Peggy Vierra Link (1923-2004) Wash Day, Oil |
She finds a certain intimacy
in the washing of his things,
his soft blue woollen jumper,
his old grey cotton slacks, these
the clothes he died within.
She sniffs the jumper first, inhales him,
then gently submerges him in suds,
she is beguiled by wild emotions,
there is wire in her blood.
Her breath caught in deep excitement,
she scrubs away his scent,
from deep within and deep without he
the source of malcontent.
the source of malcontent.
Her labour brings with it vivid imagery,
of knife glistening in the sun,
of sharp surprise upon his face
as she with cruel twist of blade
his waywardness undone.
She bears the scars within her heart
of a woman truly sinned,
but cleansed her soul she pegs him out,
leaves him blowing in the wind.
Anna :o]
Margaret at Toads welcomes us with Artistic
Interpretations, that is ekphrastic poetry inspired by works of art, of which
she has chosen a fine selection (for us).
Cheers Margaret!
Also shared with the good folk at dVerse OLN. Cheers for hosting Grace.
Also shared with the good folk at dVerse OLN. Cheers for hosting Grace.
25 comments:
oh...evocative... and sounds like cleansing for a new start!
My goodness this is good!!
Not where I was expecting this to go... great story writing.
This is fantastic Anna. Really pulls the reader in and for me the sense that there ws something else in here was palpable before the reveal. Well crafted indeed.
Like Debi, I was caught buy surprise at the ending.
A literal twist in the narrative. Loved the beautiful metaphors used to describe an ugly, but often necessary act of humanity.
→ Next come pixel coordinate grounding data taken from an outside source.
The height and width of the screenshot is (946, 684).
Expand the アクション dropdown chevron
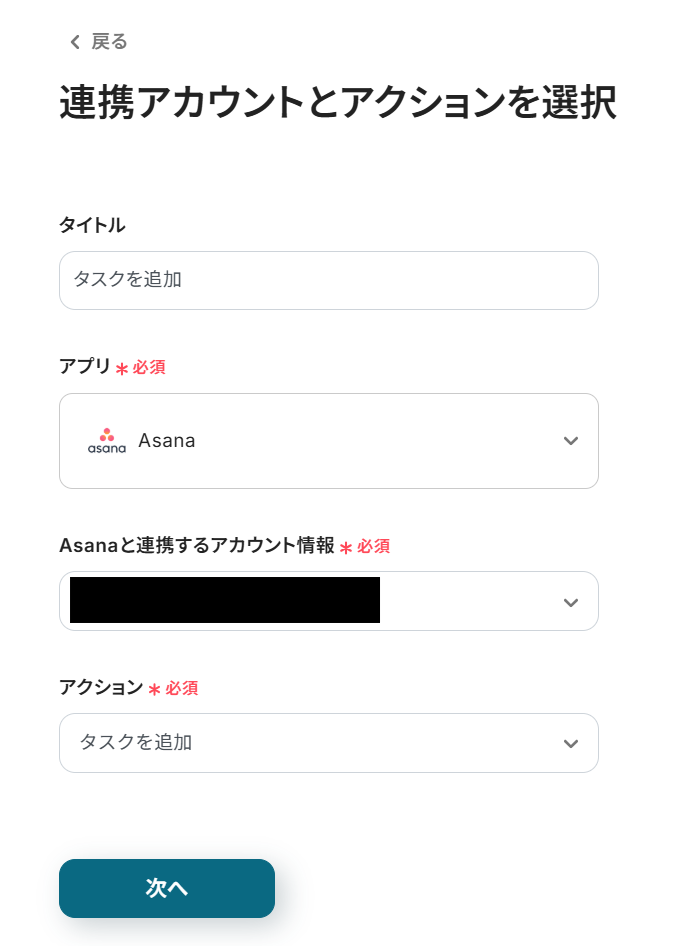coord(571,743)
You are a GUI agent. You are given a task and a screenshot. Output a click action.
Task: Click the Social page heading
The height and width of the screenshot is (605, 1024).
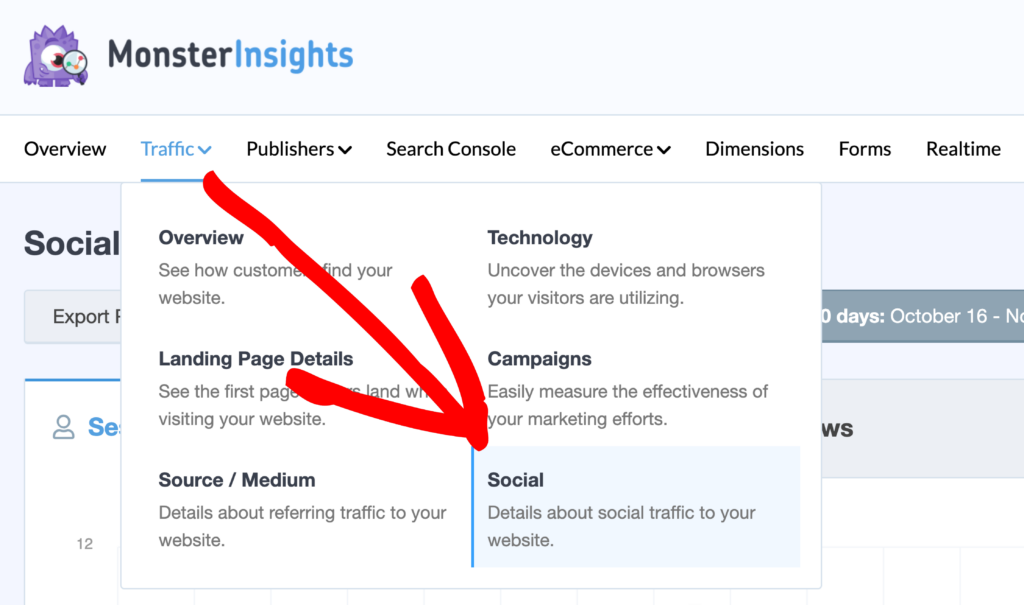coord(71,243)

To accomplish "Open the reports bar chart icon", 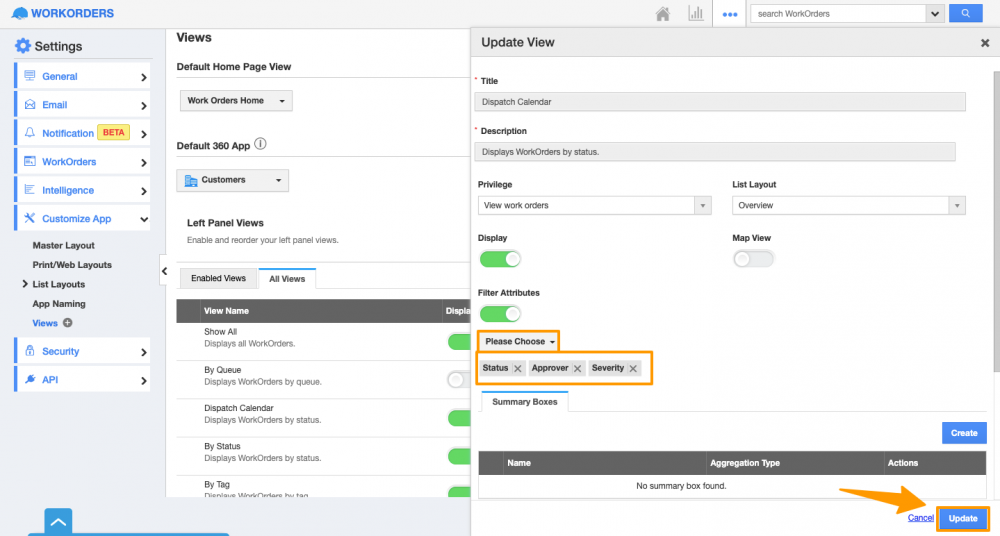I will coord(695,14).
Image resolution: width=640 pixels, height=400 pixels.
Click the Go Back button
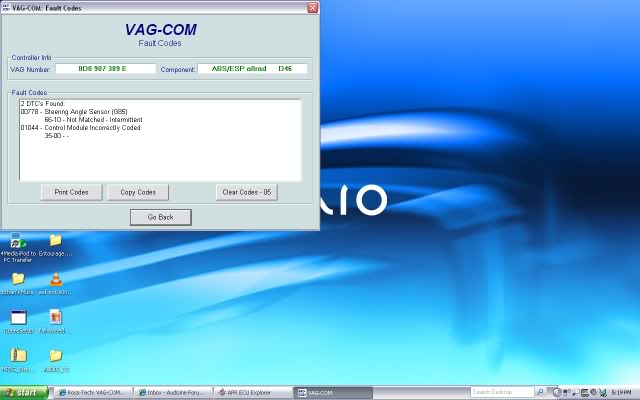[x=160, y=217]
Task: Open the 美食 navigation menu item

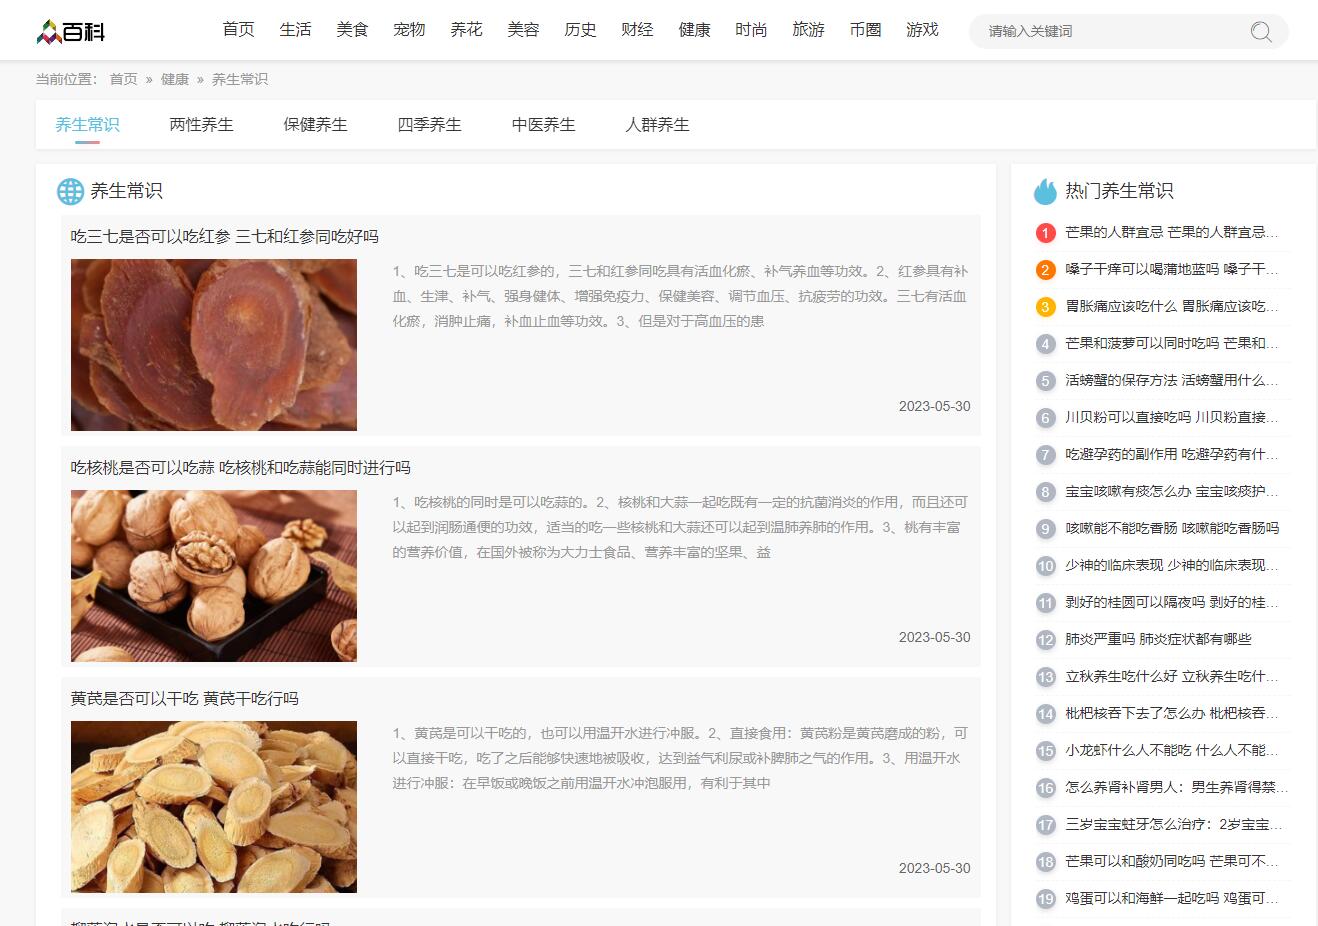Action: point(352,30)
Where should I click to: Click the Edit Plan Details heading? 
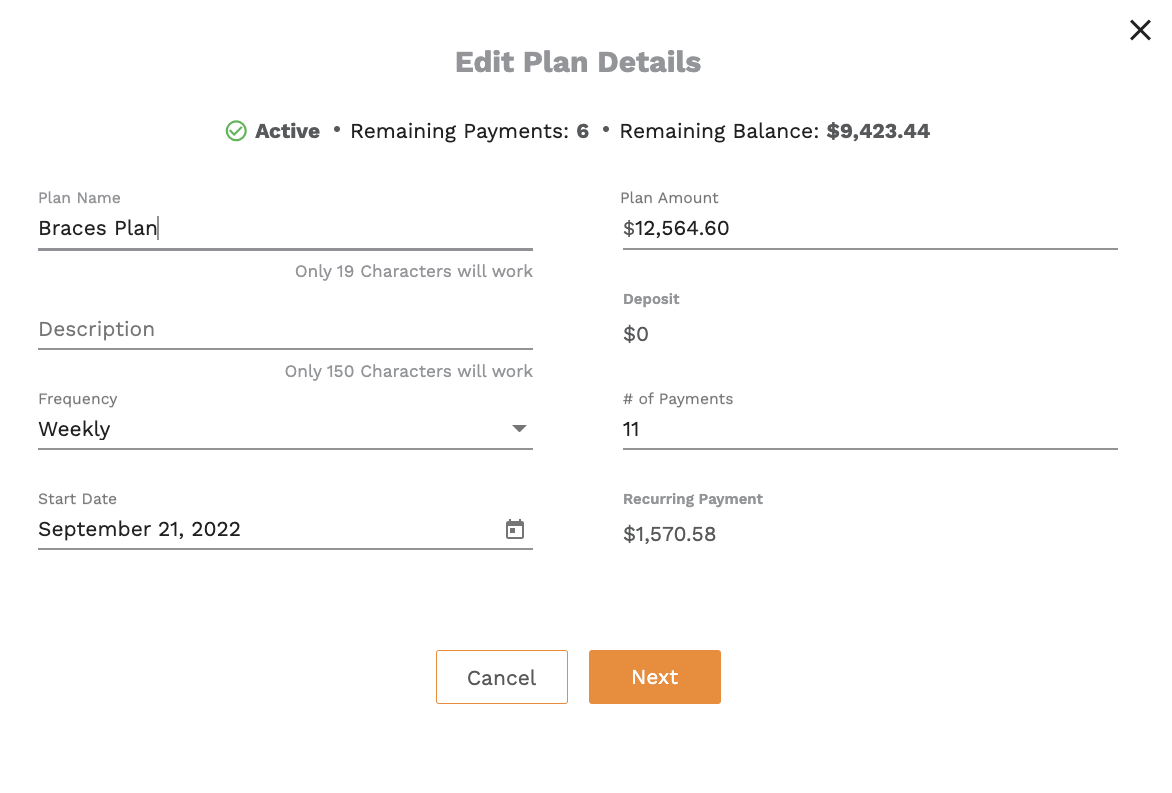click(x=578, y=62)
She seemed to love his scent almost as much as she had grown to loath it.
Sharp writing.
Luv the fact that this bit of writing is layered
Much love...
I enjoyed this wonderful description of what seems to be an act of intimacy and love, Anna, but twists at the end, like the knife. I love the way the poem turns on the line 'there is wire in her blood' and the rhyme in the next stanza makes it all the more murderous:
'Her breath caught in deep excitement,
she scrubs away his scent,
from deep within and deep without he
the source of malcontent'.
But those last two lines leave the reader wondering - it seems she still has some tenderness for him:
'but cleansed her soul she pegs him out,
leaves him blowing in the wind.
I'm thinking there are many, many ladies wanting to be able to do this. Now.yours has her chance and she won't ever stop doing this enoyable act of retribution. She should seek help though, this is consuming her.
Nice, nicely written with a clever surprise ending.
..
Way beyond a catharsis--this lady cut out the pain foisted on her--yet as a murderer, we still find time to overlook the morality and break into a chorus of he done her wrong-& got what he deserved; very clever layering indeed.
Now that is a twist! Very cleverly crafted. I find myself humming along with her as she "pegs him out, leaves him blowing in the wind"
This is a wild evil story Anna ~ Love that twist in the end ~
What a great twist! ...the ending leaves just enough to the imagination to be truly murderous.
Darkly sad of how pain leads to pain leads to pain and ...
But then, maybe I misunderstood.
Oh my... that was a dark ending...nice twist.
There's something stealthily humorous about this work of art. And I like the title too.
Dark, but beautifully written. A story within its lines.
Sometimes we do what we have to do. Where I could from it is said, we only kill those that need killin'. And there you have it.
This is most excellently dark... love it, and could also feel that it fitted the Tuesday prompt... somehow I didn't expect that knife coming up.
A peek into her shadowed soul. Painful in its beauty. Beautiful in its pain! Nicely penned, Anna!
Oh, outstanding!
Wow....heavy, beautiful, evocative of such darkness...and tension. Great poem!
Jane (Lady Nyo)
but cleansed her soul she pegs him out,
leaves him blowing in the wind.
Some unwanted elements deserve what they get. Great write Anna!
Hank
Wow, that was unexpected. I can feel her satisfaction as she leaves him blowing in the wind!
I so love how you had me thinking one way in the beginning of your poem and then totally different with the twist in the end. Yes, leave him blowing in the wind.